М.К.В двадцатые годы в каком-нибудь ДК доярки публично читали Сумарокова и Ломоносова.
А.И.В этой ситуации колоссальной борьбы против масс-культуры выстраивалась очень мощная культурная сцена, состоящая из высоких образцов. Высочайший уровень переводов, признаваемых сегодня каноническими, огромные тиражи качественной литературы. Сейчас же хлынула масс-культура.
"ЗАВТРА". Ленин в определенном смысле — тоже масс-культура.
А.И.Масс-культура — это не объект, это тип потребления. В американской модели все должно быть упаковано, стандартизовано и очень быстро потреблено. Вы читаете Пушкина как расписание электричек. Выбираете, какая нужна станция, и — вперед. Европейско-российская масс-культура несколько иная. Да, образы, произведенные большевизмом или национал-социализмом, получили массовое распространение. Но эти образы не предполагали быстрого потребления, хотя, конечно, для простых людей некоторые вещи были ускоренно адаптированы. Но, к примеру, наша или немецкая архитектура предполагали медленное, осмысленное потребление. Понятие смысла ставилось во главу угла. В принципе как только вы нечто подобным образом потребляете, то вырываете это из пространства масс-культуры. Проблема в том, что эта медленность сегодня становится практически невозможной.
"ЗАВТРА". Неизбежный вопрос: почему вы решили издать "Господин Гексоген"?

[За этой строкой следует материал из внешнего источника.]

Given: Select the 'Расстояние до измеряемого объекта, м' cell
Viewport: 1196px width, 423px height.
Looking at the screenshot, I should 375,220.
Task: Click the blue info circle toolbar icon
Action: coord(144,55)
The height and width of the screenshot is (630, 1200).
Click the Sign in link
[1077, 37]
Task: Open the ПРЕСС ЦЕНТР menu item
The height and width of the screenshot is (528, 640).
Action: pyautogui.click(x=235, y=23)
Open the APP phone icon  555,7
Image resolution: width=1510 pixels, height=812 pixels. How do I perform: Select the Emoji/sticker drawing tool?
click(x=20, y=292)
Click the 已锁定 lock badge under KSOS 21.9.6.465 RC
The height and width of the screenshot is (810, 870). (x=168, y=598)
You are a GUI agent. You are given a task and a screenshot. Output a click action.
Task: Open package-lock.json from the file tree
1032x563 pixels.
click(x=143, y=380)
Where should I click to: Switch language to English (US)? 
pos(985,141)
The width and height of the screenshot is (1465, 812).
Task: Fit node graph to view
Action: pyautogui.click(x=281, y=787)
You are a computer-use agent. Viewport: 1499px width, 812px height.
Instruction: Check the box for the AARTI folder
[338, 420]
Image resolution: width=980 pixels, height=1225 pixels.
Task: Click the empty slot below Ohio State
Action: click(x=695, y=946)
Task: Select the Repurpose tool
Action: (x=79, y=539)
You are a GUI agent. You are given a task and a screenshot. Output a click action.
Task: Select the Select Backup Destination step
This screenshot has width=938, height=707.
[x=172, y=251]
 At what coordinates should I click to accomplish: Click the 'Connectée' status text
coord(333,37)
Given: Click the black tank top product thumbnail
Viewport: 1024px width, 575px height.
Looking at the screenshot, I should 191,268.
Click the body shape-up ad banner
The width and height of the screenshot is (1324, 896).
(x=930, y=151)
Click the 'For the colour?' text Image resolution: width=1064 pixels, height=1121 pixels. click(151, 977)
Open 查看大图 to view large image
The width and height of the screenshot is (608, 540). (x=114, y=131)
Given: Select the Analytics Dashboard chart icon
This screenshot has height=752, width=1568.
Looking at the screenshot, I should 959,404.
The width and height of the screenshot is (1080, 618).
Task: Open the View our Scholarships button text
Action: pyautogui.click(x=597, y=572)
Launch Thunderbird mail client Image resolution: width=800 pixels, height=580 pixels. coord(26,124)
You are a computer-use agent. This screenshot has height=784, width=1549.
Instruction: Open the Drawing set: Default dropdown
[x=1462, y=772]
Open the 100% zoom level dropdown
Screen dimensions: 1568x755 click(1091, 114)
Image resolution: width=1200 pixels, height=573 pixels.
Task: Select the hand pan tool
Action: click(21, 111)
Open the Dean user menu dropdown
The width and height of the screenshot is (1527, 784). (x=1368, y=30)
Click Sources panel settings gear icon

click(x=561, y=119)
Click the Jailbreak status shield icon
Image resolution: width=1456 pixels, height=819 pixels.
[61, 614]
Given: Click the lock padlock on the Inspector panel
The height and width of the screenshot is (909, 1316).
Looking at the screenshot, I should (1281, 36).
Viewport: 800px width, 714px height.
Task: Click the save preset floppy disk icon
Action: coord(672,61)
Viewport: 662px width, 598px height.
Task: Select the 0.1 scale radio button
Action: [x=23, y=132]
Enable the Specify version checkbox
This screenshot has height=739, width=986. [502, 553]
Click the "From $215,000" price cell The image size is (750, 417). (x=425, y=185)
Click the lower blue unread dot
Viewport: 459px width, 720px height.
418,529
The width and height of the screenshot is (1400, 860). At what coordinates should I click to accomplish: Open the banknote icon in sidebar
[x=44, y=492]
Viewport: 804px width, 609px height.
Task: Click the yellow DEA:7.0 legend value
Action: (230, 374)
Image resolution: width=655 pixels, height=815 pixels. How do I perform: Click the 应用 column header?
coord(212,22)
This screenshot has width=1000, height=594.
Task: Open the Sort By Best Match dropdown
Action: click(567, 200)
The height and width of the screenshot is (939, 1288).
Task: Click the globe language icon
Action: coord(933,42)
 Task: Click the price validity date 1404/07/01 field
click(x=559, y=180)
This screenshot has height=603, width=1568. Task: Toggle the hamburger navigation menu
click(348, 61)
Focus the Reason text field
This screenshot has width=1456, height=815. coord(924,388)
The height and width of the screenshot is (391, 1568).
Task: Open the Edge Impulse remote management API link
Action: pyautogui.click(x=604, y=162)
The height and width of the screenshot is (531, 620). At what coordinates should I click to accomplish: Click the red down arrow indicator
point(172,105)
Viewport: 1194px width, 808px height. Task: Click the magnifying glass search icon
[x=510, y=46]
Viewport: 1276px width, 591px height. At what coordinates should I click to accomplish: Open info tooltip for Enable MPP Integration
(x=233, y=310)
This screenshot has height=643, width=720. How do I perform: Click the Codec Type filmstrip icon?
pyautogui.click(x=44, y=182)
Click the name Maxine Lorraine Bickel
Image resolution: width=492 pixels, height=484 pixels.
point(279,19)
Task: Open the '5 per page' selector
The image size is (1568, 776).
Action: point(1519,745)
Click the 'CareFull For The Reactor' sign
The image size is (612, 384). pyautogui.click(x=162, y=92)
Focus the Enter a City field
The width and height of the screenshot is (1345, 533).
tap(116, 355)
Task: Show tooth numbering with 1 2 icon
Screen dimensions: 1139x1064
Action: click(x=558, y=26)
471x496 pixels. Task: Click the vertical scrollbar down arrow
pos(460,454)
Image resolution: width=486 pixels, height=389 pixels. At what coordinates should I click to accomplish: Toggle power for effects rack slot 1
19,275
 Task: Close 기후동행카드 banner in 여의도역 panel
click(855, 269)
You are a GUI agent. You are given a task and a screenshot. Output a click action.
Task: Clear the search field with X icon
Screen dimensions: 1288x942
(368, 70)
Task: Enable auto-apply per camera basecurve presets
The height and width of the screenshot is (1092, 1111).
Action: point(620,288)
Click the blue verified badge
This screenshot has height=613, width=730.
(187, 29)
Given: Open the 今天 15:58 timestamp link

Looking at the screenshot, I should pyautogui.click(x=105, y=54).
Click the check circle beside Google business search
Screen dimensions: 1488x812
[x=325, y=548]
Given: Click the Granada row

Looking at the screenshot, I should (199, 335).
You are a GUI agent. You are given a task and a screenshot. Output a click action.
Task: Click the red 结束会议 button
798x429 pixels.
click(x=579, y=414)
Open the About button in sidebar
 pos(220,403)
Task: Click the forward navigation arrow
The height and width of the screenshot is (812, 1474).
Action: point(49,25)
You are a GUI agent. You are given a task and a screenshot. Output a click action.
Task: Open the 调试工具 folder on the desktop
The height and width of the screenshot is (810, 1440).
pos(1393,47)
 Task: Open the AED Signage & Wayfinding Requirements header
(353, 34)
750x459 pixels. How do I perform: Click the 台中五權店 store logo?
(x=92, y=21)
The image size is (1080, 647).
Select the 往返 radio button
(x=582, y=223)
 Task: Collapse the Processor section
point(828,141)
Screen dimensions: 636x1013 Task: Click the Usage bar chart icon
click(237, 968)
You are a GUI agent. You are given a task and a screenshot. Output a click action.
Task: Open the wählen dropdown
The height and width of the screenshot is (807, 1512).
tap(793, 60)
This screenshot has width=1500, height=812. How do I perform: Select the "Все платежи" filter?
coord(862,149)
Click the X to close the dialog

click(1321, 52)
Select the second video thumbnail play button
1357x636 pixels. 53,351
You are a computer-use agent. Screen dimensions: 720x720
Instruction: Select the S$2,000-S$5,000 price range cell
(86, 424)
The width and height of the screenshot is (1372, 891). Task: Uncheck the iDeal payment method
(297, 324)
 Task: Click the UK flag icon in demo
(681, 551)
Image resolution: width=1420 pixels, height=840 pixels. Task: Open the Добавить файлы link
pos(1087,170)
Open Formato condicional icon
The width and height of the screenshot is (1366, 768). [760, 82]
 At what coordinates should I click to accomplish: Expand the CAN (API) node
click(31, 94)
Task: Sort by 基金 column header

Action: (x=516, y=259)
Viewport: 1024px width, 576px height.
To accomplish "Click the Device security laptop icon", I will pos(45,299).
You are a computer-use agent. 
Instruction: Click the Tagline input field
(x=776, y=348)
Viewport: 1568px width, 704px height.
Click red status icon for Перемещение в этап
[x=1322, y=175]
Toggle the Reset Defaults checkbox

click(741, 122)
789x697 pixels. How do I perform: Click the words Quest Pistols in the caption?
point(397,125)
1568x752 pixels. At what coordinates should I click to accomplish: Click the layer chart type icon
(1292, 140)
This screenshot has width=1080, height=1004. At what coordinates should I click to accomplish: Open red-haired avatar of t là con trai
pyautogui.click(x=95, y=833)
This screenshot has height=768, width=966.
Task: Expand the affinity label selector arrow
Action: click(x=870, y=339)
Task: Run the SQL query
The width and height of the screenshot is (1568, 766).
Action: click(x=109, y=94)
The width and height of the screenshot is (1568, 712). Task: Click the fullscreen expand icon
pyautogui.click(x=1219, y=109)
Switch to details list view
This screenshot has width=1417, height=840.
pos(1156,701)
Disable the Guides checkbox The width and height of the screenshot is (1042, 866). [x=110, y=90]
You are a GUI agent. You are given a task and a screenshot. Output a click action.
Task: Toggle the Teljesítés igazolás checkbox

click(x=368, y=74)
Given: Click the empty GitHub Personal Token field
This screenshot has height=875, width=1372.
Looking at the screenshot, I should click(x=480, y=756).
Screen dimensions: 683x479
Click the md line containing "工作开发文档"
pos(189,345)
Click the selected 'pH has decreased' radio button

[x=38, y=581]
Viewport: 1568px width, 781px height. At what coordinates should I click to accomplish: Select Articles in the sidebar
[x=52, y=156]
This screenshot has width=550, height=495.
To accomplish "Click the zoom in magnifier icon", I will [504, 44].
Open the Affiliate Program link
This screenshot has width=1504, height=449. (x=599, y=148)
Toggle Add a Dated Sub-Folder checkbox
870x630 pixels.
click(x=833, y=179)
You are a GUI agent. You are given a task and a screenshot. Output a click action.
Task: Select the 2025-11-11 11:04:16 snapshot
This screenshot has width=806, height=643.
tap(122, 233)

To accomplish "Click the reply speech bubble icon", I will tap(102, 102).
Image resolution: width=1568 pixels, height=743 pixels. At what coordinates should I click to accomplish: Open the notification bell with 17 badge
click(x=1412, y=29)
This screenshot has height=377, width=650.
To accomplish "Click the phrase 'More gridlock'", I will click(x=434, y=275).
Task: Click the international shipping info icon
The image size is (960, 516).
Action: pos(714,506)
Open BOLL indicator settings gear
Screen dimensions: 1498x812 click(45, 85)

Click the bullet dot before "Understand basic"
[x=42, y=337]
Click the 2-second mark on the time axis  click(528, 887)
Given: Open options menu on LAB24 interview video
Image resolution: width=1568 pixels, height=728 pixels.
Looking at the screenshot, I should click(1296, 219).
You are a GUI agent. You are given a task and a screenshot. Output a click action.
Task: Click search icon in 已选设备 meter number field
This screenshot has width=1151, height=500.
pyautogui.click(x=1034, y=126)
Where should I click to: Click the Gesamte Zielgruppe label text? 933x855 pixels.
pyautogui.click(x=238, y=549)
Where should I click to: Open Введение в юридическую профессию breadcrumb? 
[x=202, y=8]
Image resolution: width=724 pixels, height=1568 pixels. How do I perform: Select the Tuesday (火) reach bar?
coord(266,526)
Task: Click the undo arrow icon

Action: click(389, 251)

А.И.Понравился. По-настоящему понравился. Когда я читал роман, то периодически смотрел в окно, и что-то на несколько миллиметров постоянно сдвигалось. Практически физическое восприятие. Потом, это литература с невероятным ощущением истории. История наваливается. Я читал и почему-то вспомнил фотографию 1947 года, где изображен мой молодой дед с бабкой в Гаграх. Я вообще это фото забыл, мне его показывали в 5 лет. Проханов с легкостью выдвигает забытый советский массив истории. На мой взгляд, Проханов был более советским, чем сама советская система (потому-то он для консерваторов непонятен). Он был гиперсоветский. Как-то в беседе он рассказал примечательную вещь. Его в семидесятом году пригласили в Шушенское как корреспондента. Отмечалось 100-летие со дня рождения Ленина. В музее — плесень, тараканы. А на следующий день повезли на Саяно-Шушенскую ГЭС. "Когда я увидел 150 метров плотины, устремленных в небо, бетонную скалу, перекрывающую реку,— понял: вот это и есть Ленин",— сказал Проханов. Это абсолютно крамольная вещь для какого-нибудь Суслова и прочих. Вот эта гиперсоветскость делает Проханова футуристом. Такими были Бурлюк, Хлебников.